The results of the computational experiments will be validated through laboratory experiments, and hopefully the knowledge gleaned from the simulations will eventually help doctors test for, and treat, some types of deafness.

“It shows how part of sound transduction happens at the molecular level, and that’s a first,” said Sotomayor. “Eventually, I think it will inform therapy, but it will probably take 10 or 20 years to do so.”


Typical setup for a molecular dynamics simulation showing protein (white and colored sticks), water molecules (blue), and ions (green). [Made with VMD.]

The Future of Molecular Dynamics Simulations

With new peta- and exa-scale systems anticipated to come online in the next few years, molecular dynamics (MD) simulations are anticipating a dramatic boost.

According to Sotomayor, this explosion in computing power will have two seemingly contradictory effects on the field.

First, more computing power will allow researchers to improve the accuracy of the force fields used to model atomic interactions.

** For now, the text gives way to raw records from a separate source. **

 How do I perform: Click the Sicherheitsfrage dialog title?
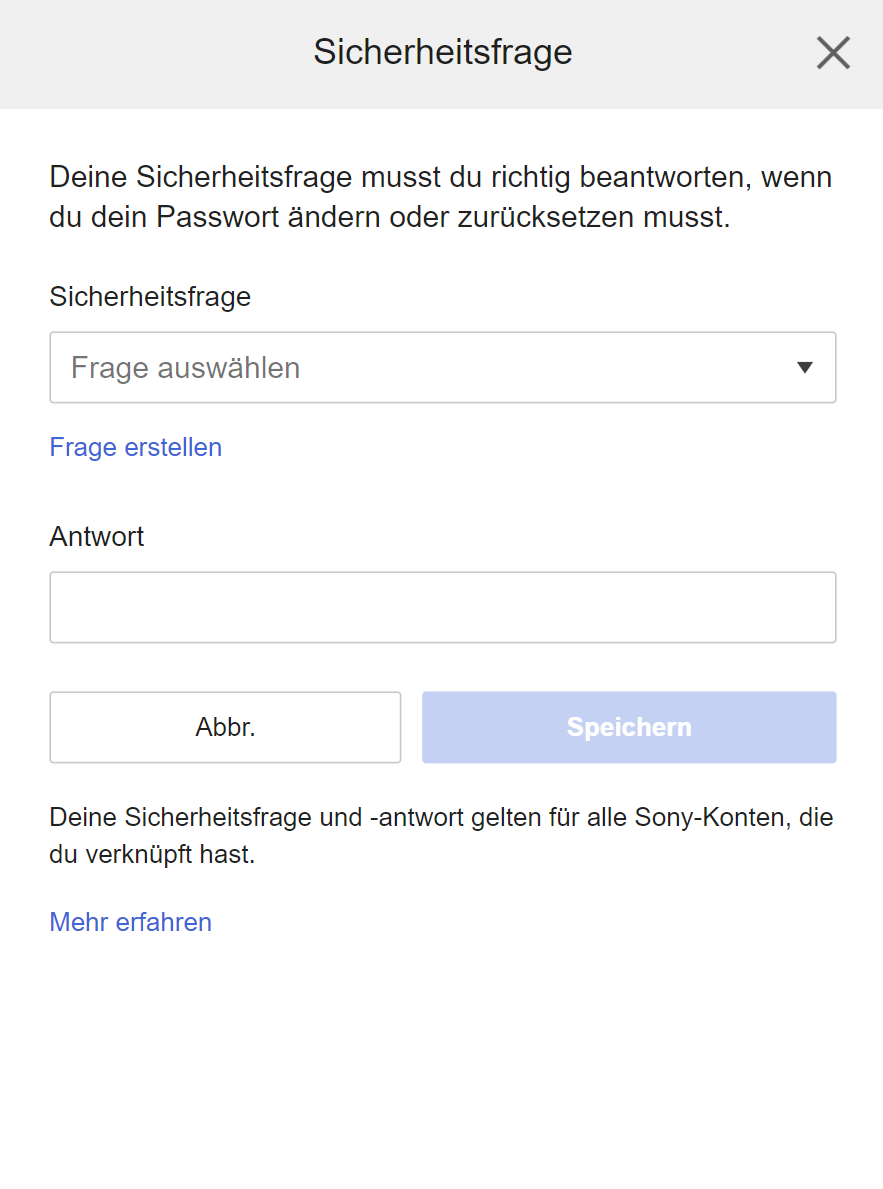pos(442,52)
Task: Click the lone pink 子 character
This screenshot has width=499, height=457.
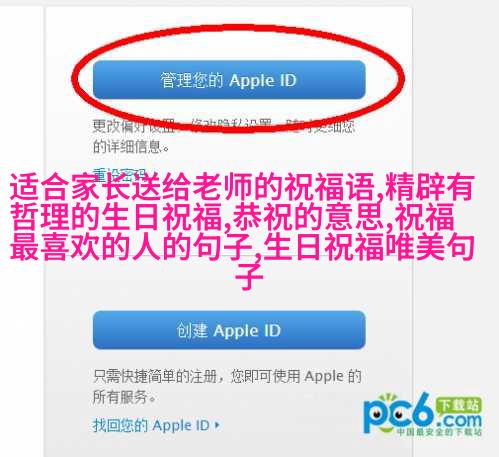Action: coord(249,276)
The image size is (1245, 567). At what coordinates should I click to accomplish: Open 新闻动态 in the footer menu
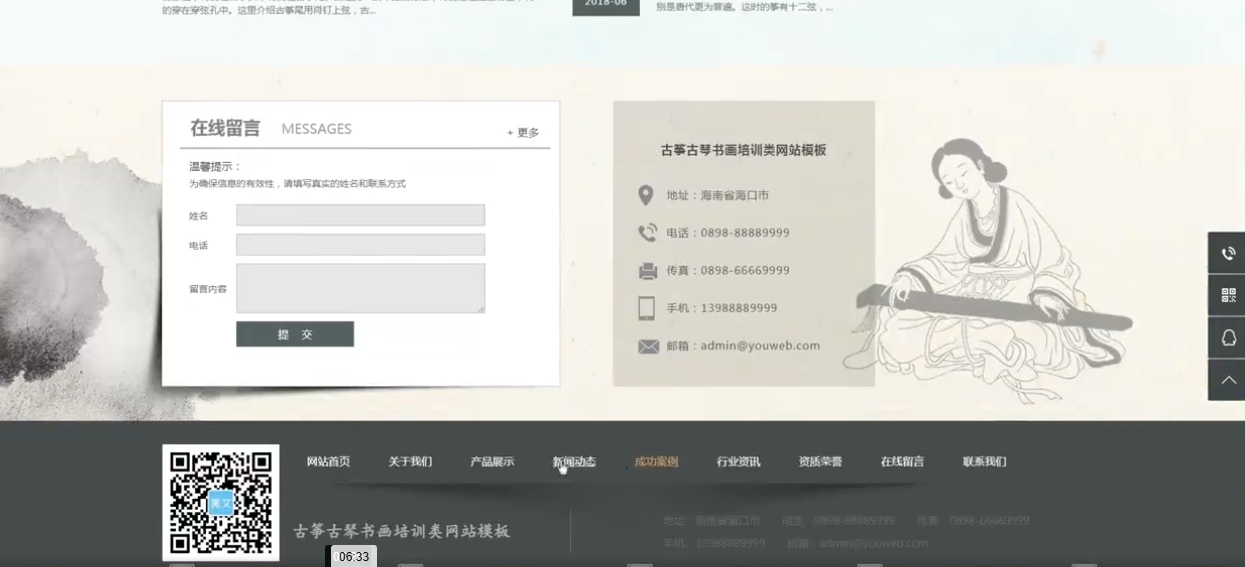click(574, 462)
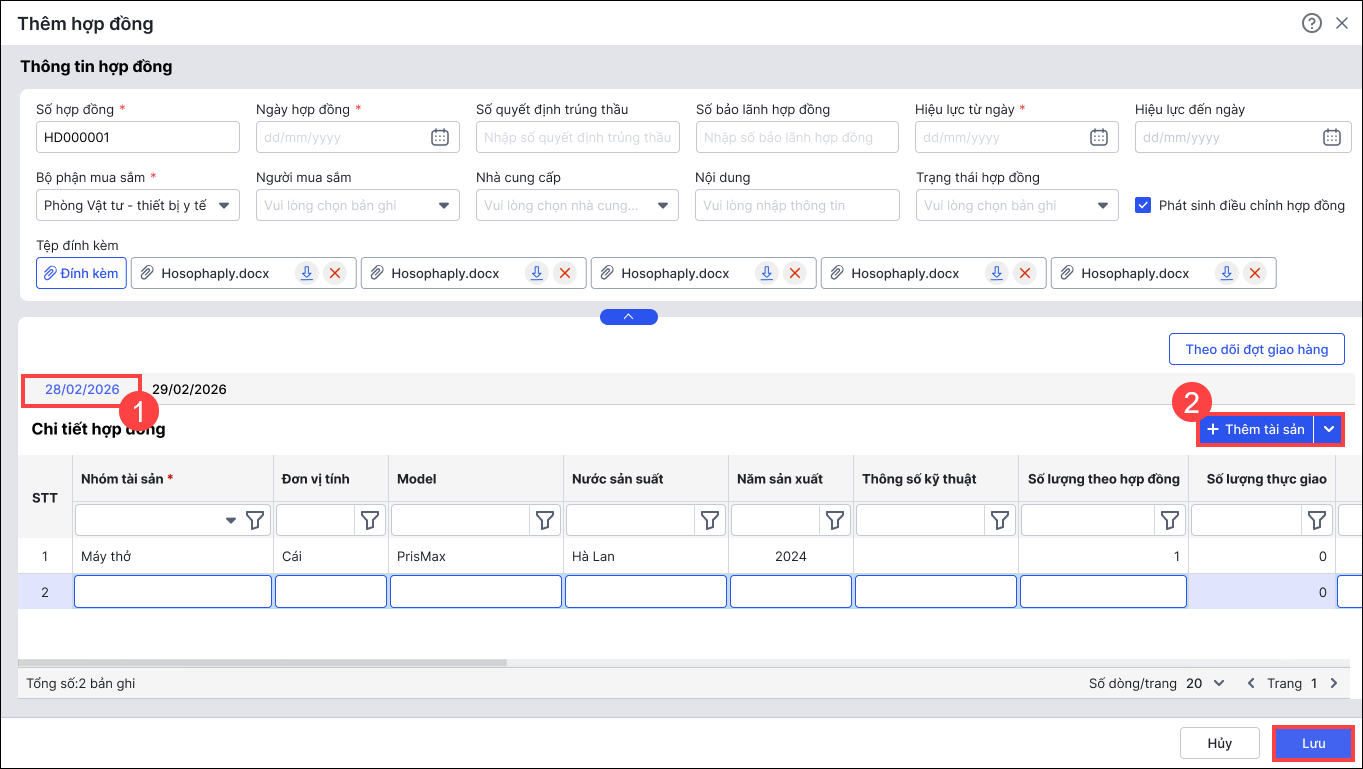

“We don’t understand the effects of polarizability quite well, which is an important property of atoms neglected in most simulations,” Sotomayor said. He believes the next generation of force fields will have more detailed (and more computationally expensive) descriptions of how the atoms interact with each other. This will be possible because of the upcoming increase in supercomputing power.

If the first approach makes simulations more accurate, the second approach, called coarse-grained simulation, sacrifices molecular accuracy, but reaches more realistic timescales and system sizes.

“We want to simulate larger systems for longer timescales, and we can do it by simplifying the description of the simulated biomolecular systems and using the next generation of supercomputers,” he said.

Sotomayor believes that researchers will actually apply both methods simultaneously to get the maximum insights.

“You will see simulations that mix both the atomistic description of a protein or biomolecule with a less accurate description of whatever is not directly relevant for the biological process under study,” said Sotomayor.

This mixed representation will simplify parts of the description of a biomolecular system but still reserve the atomistic description for the interesting parts, greatly increasing the insights available to scientists and efficiently harvesting the computing power of machines like TACC’s Ranger.